La Generalitat saca a subasta por tercera y cuarta vez 30 inmuebles

Se trata de solares, pisos y garajes que están a la venta desde hace dos años

La obtención de ingresos es, sin duda alguna, uno de los principales quebraderos de cabeza de la Generalitat. Y no es de extrañar vistos los avisos que llegan desde Madrid continuamente para reducir el déficit. La venta de patrimonio público es una de las fuentes de ganancias que la Administración valenciana tiene prevista, pero el problema es que no acaba de cuajar.

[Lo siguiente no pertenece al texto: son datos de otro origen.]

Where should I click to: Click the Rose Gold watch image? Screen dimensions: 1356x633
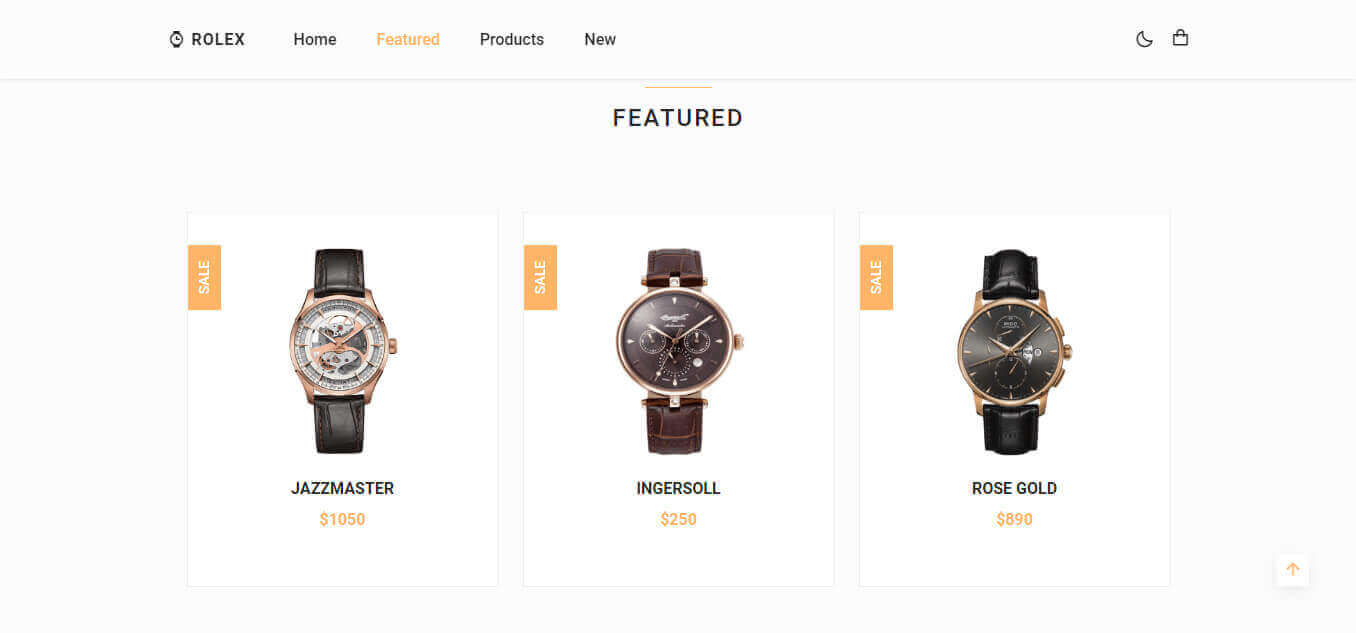[1014, 351]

El próximo lunes saldrán a subasta pública más de 30 inmuebles, solares y garajes pertenecientes al Consell, ubicados en la Comunitat Valenciana y en Madrid, que en algunos casos han salido a la venta tres o cuatro veces. Evidentemente, cuando vuelven a salir lo hacen con un precio de licitación inferior.

Uno de los inmuebles más destacados de este grupo es la delegación de la Generalitat valenciana en Madrid, que estaba situada en la calle Españoleto, donde además se venden también todos los garajes con los que contaba la Administración valenciana allí.

Año tras año, el conseller de Hacienda de turno, en su momento José Manuel Vela y ahora Juan Carlos Moragues, siguen incluyendo en los presupuestos anuales los ingresos que se prevé obtener con estas ventas, pero nunca llegan, lo cual implica más déficit. Por ejemplo, este año hay presupuestados 180 millones de euros que se deberían de obtener de estas enajenaciones. Si no se vende nada, la Comunitat presentaría 0,18 décimas más de déficit al finalizar el año.

Además, esta cantidad está incluida en el famoso plan de ajuste presentado ante el Ministerio de Hacienda como condición para adherirse al Fondo de Liquidez Autonómica (FLA) y que ahora deberán ampliar con más medidas por ser una de las autonomías incumplidoras con el déficit.

Aparte de estos inmuebles, siguen también sin venderse los edificios emblemáticos valencianos como la sede de la Conselleria de Agricultura y la de Bienestar Social (edificio de la Cigüeña), la sede de la Economía en la calle Colón, o la del Instituto Valenciano de Finanzas (IVF) en la plaza de Nápoles y Sicilia.

Aunque hay varias ofertas presentadas por alguno de ellos, por el momento ninguna ha cristalizado.

Hasta ahora, sólo se ha encontrado salida para la que fuera sede de Infraestructuras, alquilada ahora a la Agencia Tributaria.

Moragues ha expresado ya en varias ocasiones que no quiere malvender ninguno de los edificios de la Generalitat, pero también es cierto que considera fundamental sacarles cierta rentabilidad.